Historiador português Pedro Aires OliveiraFoto: privat

"E até há episódios interessantes, que conto no livro, que é: quando a África do Sul tenta invadir Angola, tenta ocupar Luanda, utilizou os bosquímanos mas não da forma como Portugal os tratou, que foi na sua forma natural. Os sul-africanos, pelo contrário, armaram-lhes com armas G3 e com uniformes portugueses e eles não estavam habituados a ter esse tipo de equipamento. Isso alterou-lhes profundamente os sentidos, nomeadamente o olfato, que era a grande mais-valia deles. E acabou por não ser uma mais-valia para a África do Sul, mas para a PIDE, naquela altura, foi”, conta o autor do livro.

Cavaleiro Ângelo explica, por outro lado, a importância geoestratégica de São Tomé na Guerra do Biafra. No golfo da Guiné, a ilha era vista como "um porta-aviões” e excelente interposto logístico face aos embargos terrestres e marítimos impostos pelos britânicos e franceses, aliados da Nigéria.

"São Tomé e Príncipe estava ali a cerca de 200 milhas sensivelmente da Nigéria. Os portugueses estimularam para ultrapassar esses embargos fazer o transporte de material, armamento, munições e alimentos pela via aérea. Ora aí está, por via aérea, São Tomé e Príncipe era um aeroporto de excelência para fazer o armazenamento do material para depois os escoar para o território do Biafra”, conta.

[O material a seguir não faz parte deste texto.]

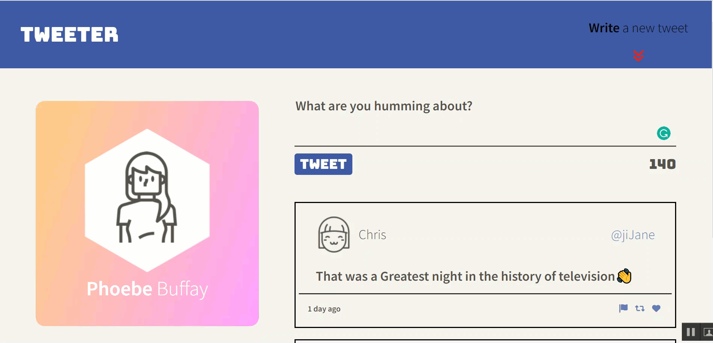Click the TWEETER logo in the header
This screenshot has width=713, height=343.
tap(69, 35)
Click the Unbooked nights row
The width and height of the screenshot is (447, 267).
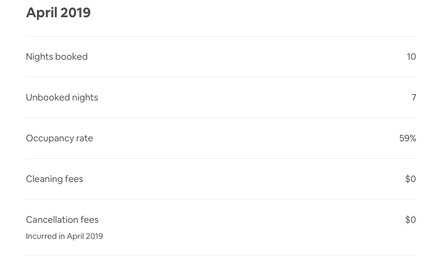tap(221, 98)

Portugal, conivente com o Biafra, suportou toda esta operação de forma clandestina com o objetivo de obter, no futuro, um possível aliado.

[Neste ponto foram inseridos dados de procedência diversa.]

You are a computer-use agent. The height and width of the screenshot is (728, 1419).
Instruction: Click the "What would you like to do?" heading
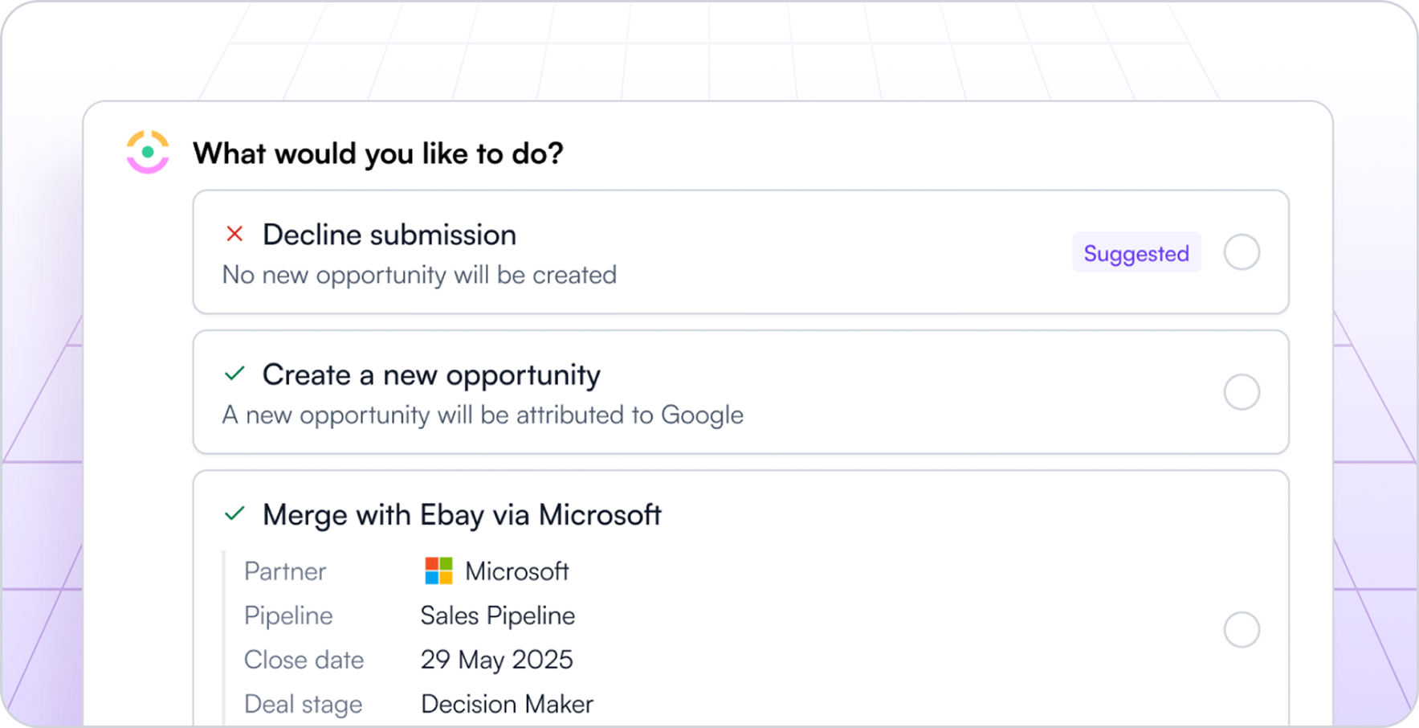[x=378, y=153]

Cavaleiro Ângelo afirma que não vale a pena contrariar a história, seja ela boa ou má. "Temos apenas que a aceitar. Tentar esconder isso é a pior coisa que se faz”, afirma. Por seu lado, Pedro Oliveira é de opinião que, nos últimos anos, tem havido bastante trabalho académico e literatura sobre o passado colonial português, o que se opõe a uma certa visão de que Portugal tem ocultado os vários períodos negros da sua história.

"Não creio que seja um tema arredado das nossas discussões ou do nosso imaginário. Agora, que há legados do colonialismo que perduram e que temos enfrentá-los olhos nos olhos, isso sem dúvida”, conclui.